Nos sistemas de radiodifusão brasileiros, a atividade comercial se destaca mais que a participação do público, de acordo com pesquisas, impedindo-os, muitas vezes, de suprir os interesses da população. Eles se utilizam de artifícios que violam direitos e os tornam meros “espetáculos de diversão” ou até mesmo “grotescos”, segundo alguns analistas de comunicação. Assim, de agentes promotores da democracia, alguns produtos da mídia passam a agir de maneira oposta, desconstruindo-a.
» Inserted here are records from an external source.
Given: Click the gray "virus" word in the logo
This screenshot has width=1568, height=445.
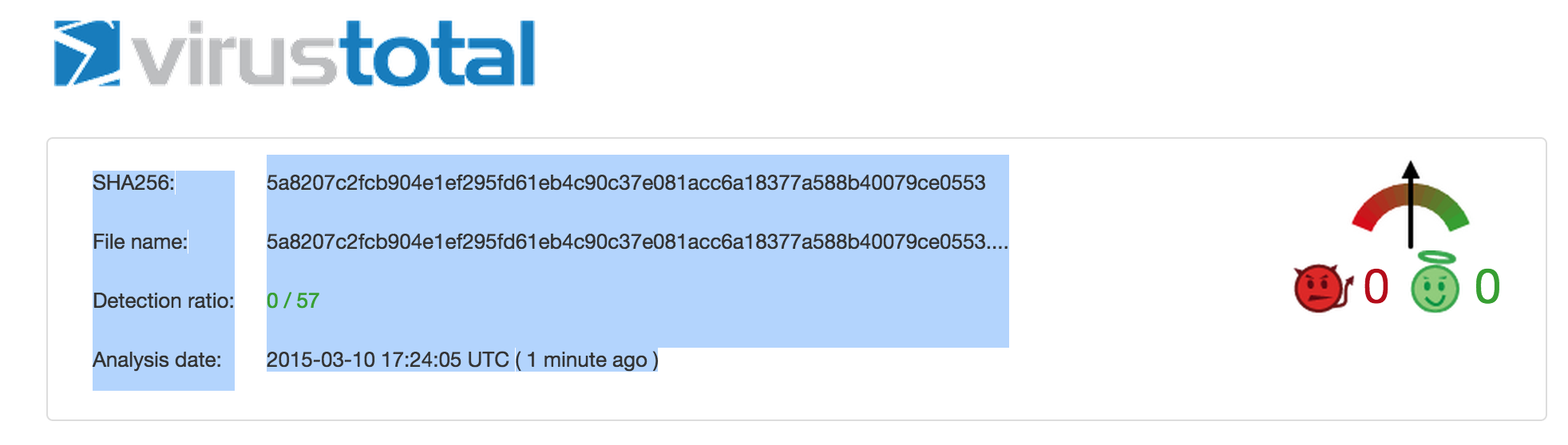Looking at the screenshot, I should pos(233,54).
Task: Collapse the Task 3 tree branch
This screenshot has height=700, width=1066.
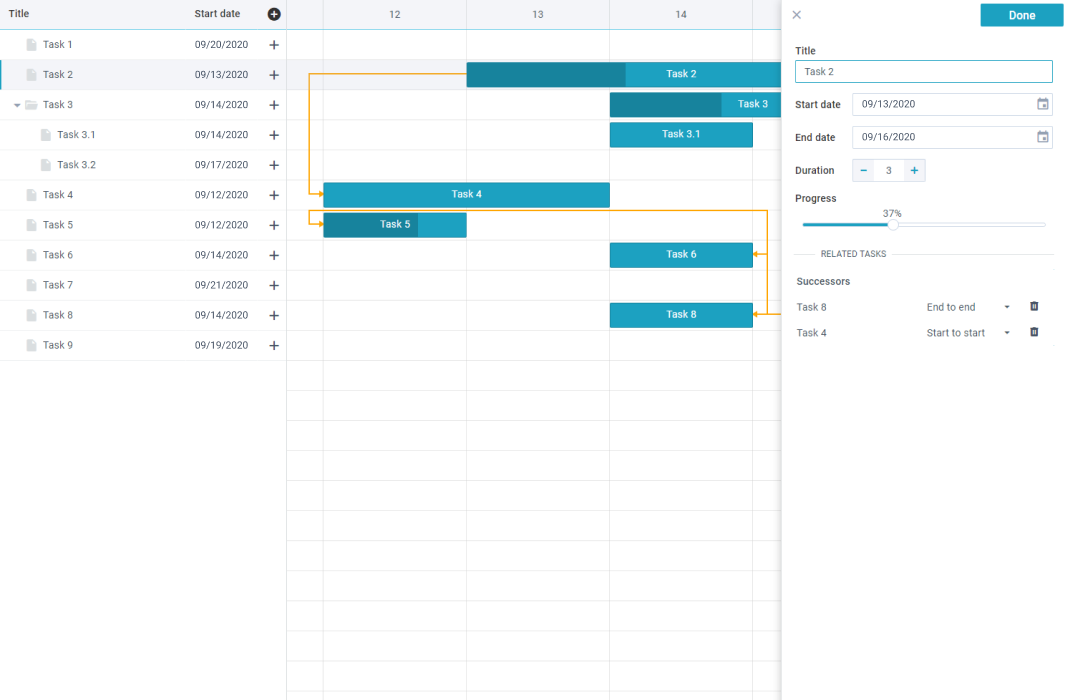Action: click(17, 105)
Exemplos desse fenômeno são os programas policiais televisivos e radiofônicos, enfoque do primeiro volume do guia de monitoramento. Os autores analisam o conteúdo de programas desse segmento e relatam quais tipos de violações de direitos foram cometidas por eles. Algumas das violações documentadas pelo guia são o desrespeito à presunção de inocência, a incitação ao crime e à violência, a exposição indevida de pessoas e o discurso de ódio.
Em todos os casos, os instrumentos legais que serviram de parâmetro para análise foram a legislação brasileira e legislações multilaterais, como a Declaração Universal dos Direitos Humanos e o Pacto Internacional sobre Direitos Civis e Políticos.
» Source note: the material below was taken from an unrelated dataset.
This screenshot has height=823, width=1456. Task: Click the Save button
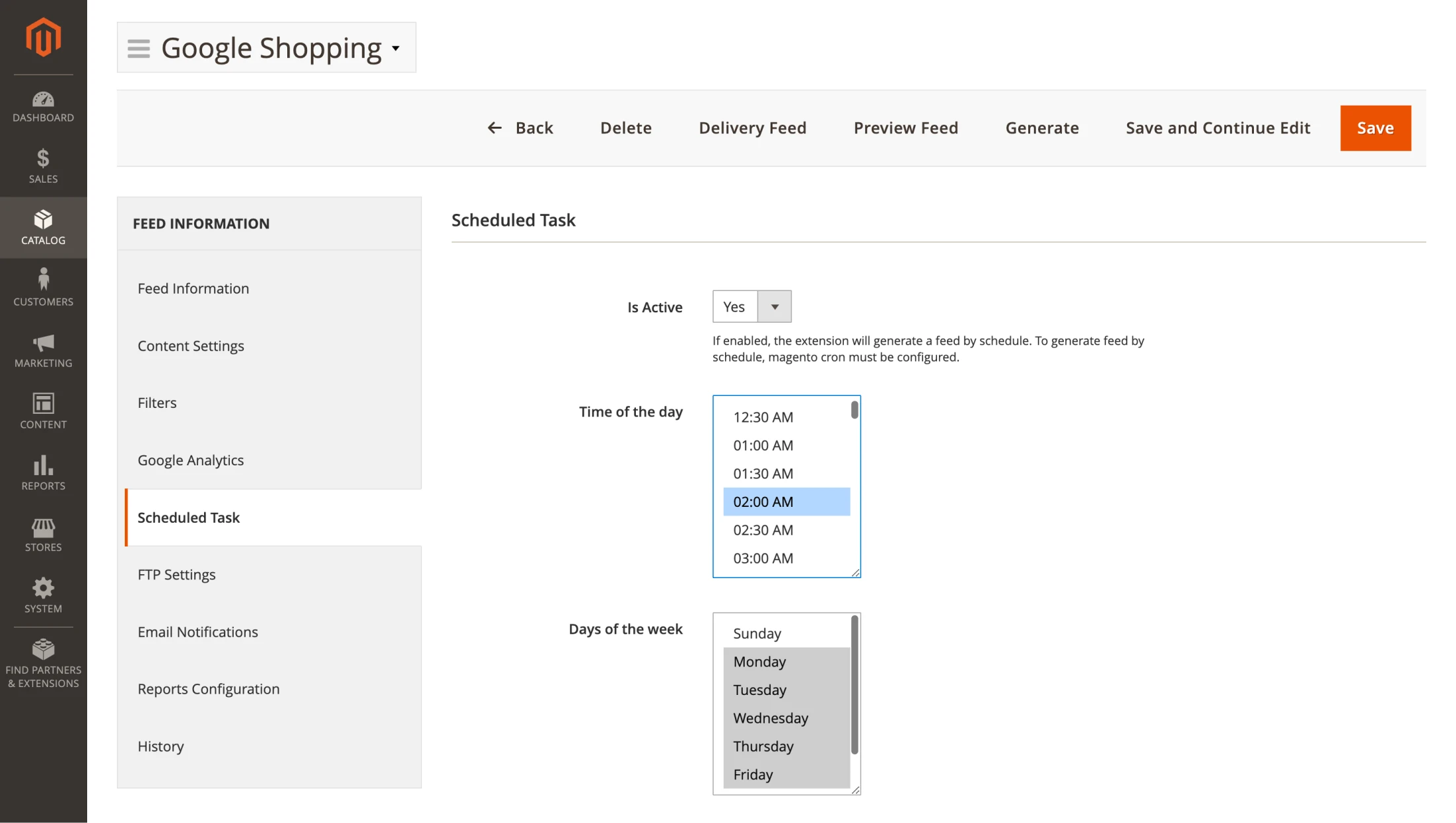point(1375,128)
Tomemos a violação discurso de ódio e preconceito para ilustrar. O guia de monitoramento traz como exemplo um caso retirado do programa “Brasil Urgente”, da TV Bandeirantes. Nesse caso, o âncora faz referências pejorativas a crenças religiosas, incriminando – de forma generalizada – os ateus. Frases ditas pelo apresentador incluem “…ateu eu não quero assistindo meu programa”, “o sujeito que é ateu, na minha modesta opinião, não tem limites, é por isso que a gente tem esses crimes aí” e “…isso é o exemplo típico do sujeito que não acredita em Deus”. Esse discurso viola, de acordo com a publicação, os artigos 3º e 5º da Constituição Federal, o artigo 53 do Código Brasileiro de Telecomunicações, o artigo 1º da Convenção Americana sobre Direitos Humanos, entre outros. O mesmo procedimento é realizado com outros oito tipos de violações a direitos.
A metodologia utilizada para a coleta de material foi a análise de conteúdo, necessária para identificar, quantificar e investigar características específicas dos produtos midiáticos analisados. Foram monitorados 10 programas de rádio e 30 de TV de dez capitais do Brasil. Todo o conteúdo transmitido durante o mês de março de 2015 foi estudado.
O questionário aplicado pode ser visto no apêndice do volume I do guia de monitoramento de mídia.
Segundo volume
O segundo volume da publicação “Violações de direitos na mídia brasileira” reúne artigos escritos por pesquisadores e militantes do campo da comunicação. Os nove artigos compilados abordam com pluralidade temas relacionados à área, servindo de embasamento para a pesquisa apresentada no volume I.
O primeiro artigo, de Iara Gomes de Moura, contextualiza o segmento abordado nas publicações: os programas policiais. Segundo a autora, as principais características dos programas “policialescos” são a linguagem realística e a espetacularização dos fatos. Um dos motivos pelos quais eles se popularizaram no Brasil nos últimos dez anos é a participação do público. Em muitos desses programas, o espectador atuava como cidadão, por poder expor suas opiniões durante a transmissão.
Outros artigos presentes no guia discutem, principalmente, a regulação da mídia brasileira, a relação da legislação com a comunicação e o combate a violações de direitos na mídia.
A Andi lançou os documentos em parceria com o Intervozes – Coletivo Brasil de Comunicação Social e a Procuradoria Federal dos Direitos do Cidadão.